Pada tahun 1998, setelah menikah, Dami mulai melanjutkan ke jenjang S1 MIPA di Universitas Negeri Jakarta yang diselesaikan tahun 1999.Baginya, Ketika anak masih kecil, masih mudah untuk mengatur belajar, meski diyakini bahwa kadang terasda berat karena anak yang masih kecil membutuhkan dana yang tidak sedikit.

Setelah 13 tahun mengajar, tepatnay pada tahun 2013, muncul ide untuk melanjutkan ke jenjang S2 MIPA. Jadilah selama 2 tahun Dami meniti Pendidikan dan sukses meraih gelar Master Pendidiakn pada tahun 2015 di Universitas Indraprasta PGRI (Unindra).

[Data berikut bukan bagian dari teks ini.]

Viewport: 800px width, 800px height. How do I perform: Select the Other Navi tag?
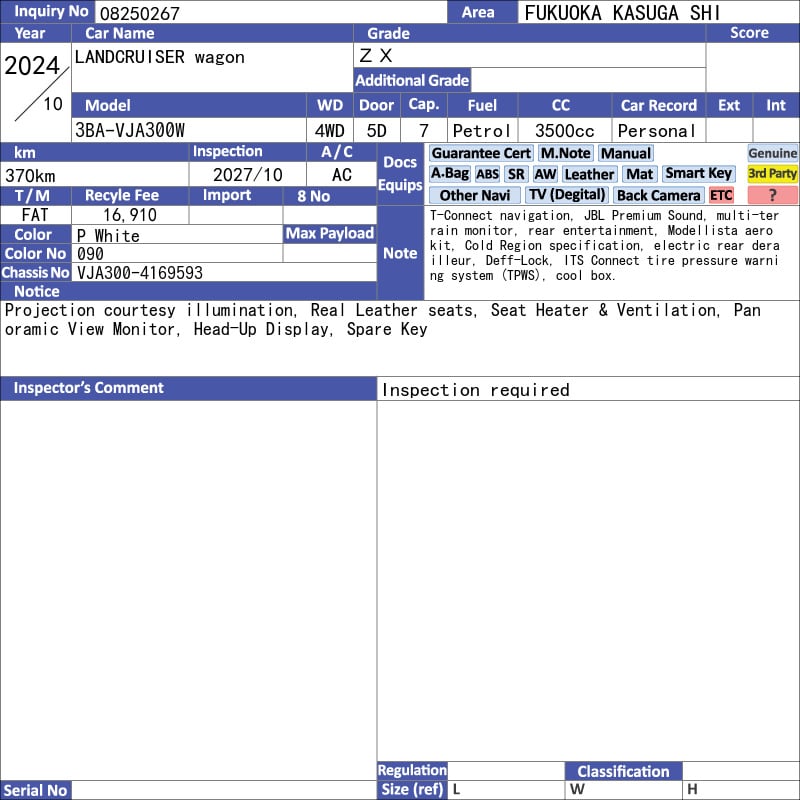click(474, 195)
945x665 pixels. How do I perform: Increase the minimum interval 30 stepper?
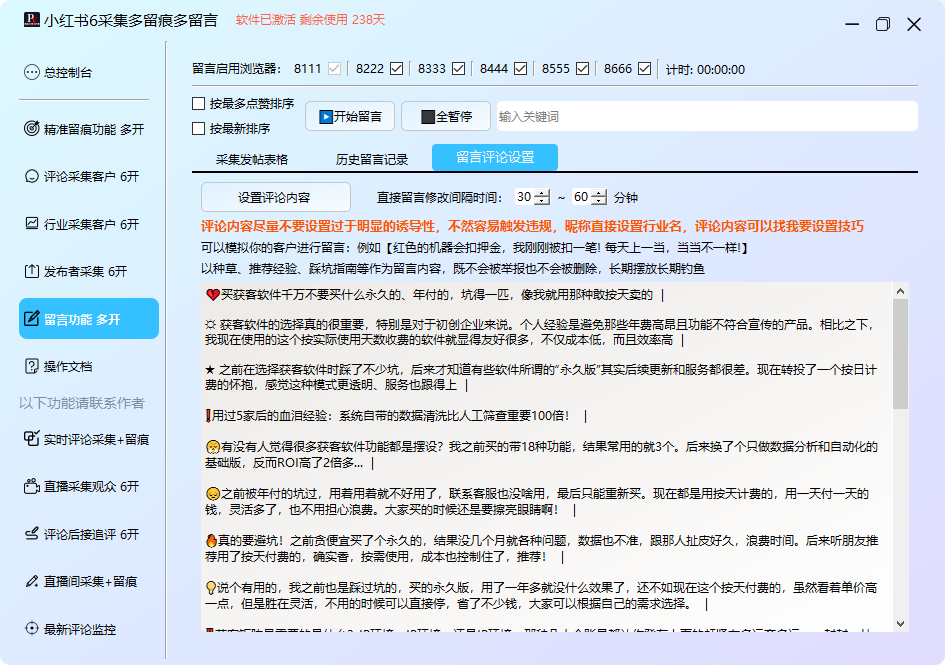(543, 193)
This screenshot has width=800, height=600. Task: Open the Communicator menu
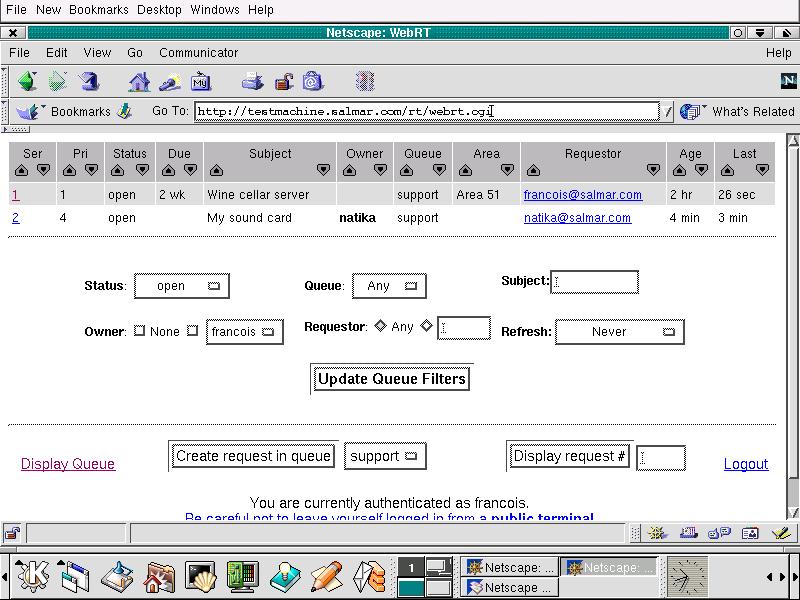click(198, 52)
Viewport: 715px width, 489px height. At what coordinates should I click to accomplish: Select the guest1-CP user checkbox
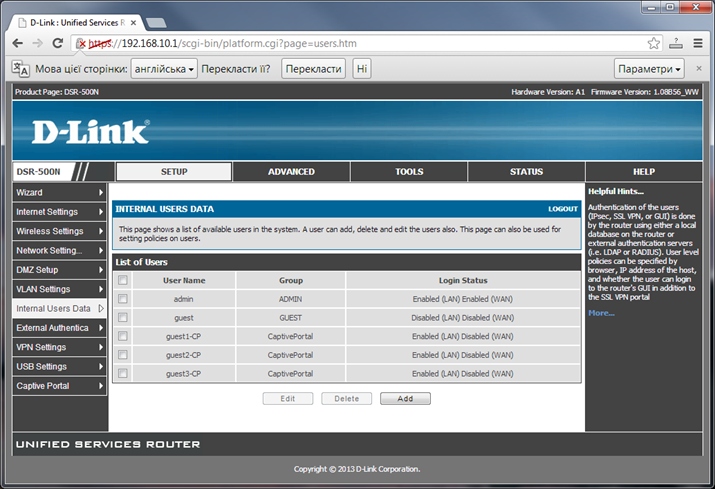pyautogui.click(x=123, y=336)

Saat menyelesaiakn Pendidikan, muncul tawaran untuk melanjutkan ke tingkat doktoral. Sebuah tawaran yang tidak membuat Dami jerah untuk terus mencoba. Jadilah sejak 2017 Dami memulai program doktorat hingga selesai tepat waktu seperti diprediksikan tahun 2020.

Ingin Mengabdi

Apa yang akan dilakukan Dr. Damianus Dai Koban, M.Pd setelah meraih gelar tertinggi dalam bidang pendidiakn ini? Bagi Dami, apa yang akan dilaksanakan di masa depan tidak terlepas dari perjalanan yang sudah dilewati. 

Bagi Dami yang rencananya akan pensiun guru tahun 2021, telah menyusun strategi. Memasuki usia 56 tahun nanti, Dami akan fokus pada pengajaran di Perguruan Tinggi. Telah banyak perguruan Tinggi di Luar Jawa yang telah memintanya untuk menjadi dosen di daerah, hal mana merupakan hal yang menantang.

Dr Dami bersama teman-teman dalam Yayasan Koker Niko Beeker, mengundang penerbit nasional Erlangga untuk ikut mendukung kegiatan Workshop guru di Lembata. 

Tapi baginya, inilah kesempatan untuk mengabdi. Gelar yang ada bukan untuk dijadikan penghias tetapi sungguh menjadi sebuah tanggungjawab. Selain itu, pengabdian di luar daerah, bukan hal baru. Pada tahun 2016, Dami dan beberapa temannya dari Lembata sudah mendirikan sebuah Yayasan bernama Koker Niko Beeker, di mana Dami merupakan Wakil Ketua. 

Dengan ruang gerak yang lebih bebas nanti, Dami akan fokus juga untuk membesarkan sekolah keberbakatan olahraga yang belokasi di Lewoleba Lembata NTT.   Menyambut rencana baik itu, Wilem Lojor yang merupakan teman guru semasa mengabdi sebagai guru di SMP Tanjung Kelapa Lerek mengatakan bahwa Dami adalah sosok pekerja keras. Ia tidak pantang  mundur meski ada kendala menghadang di jalan. 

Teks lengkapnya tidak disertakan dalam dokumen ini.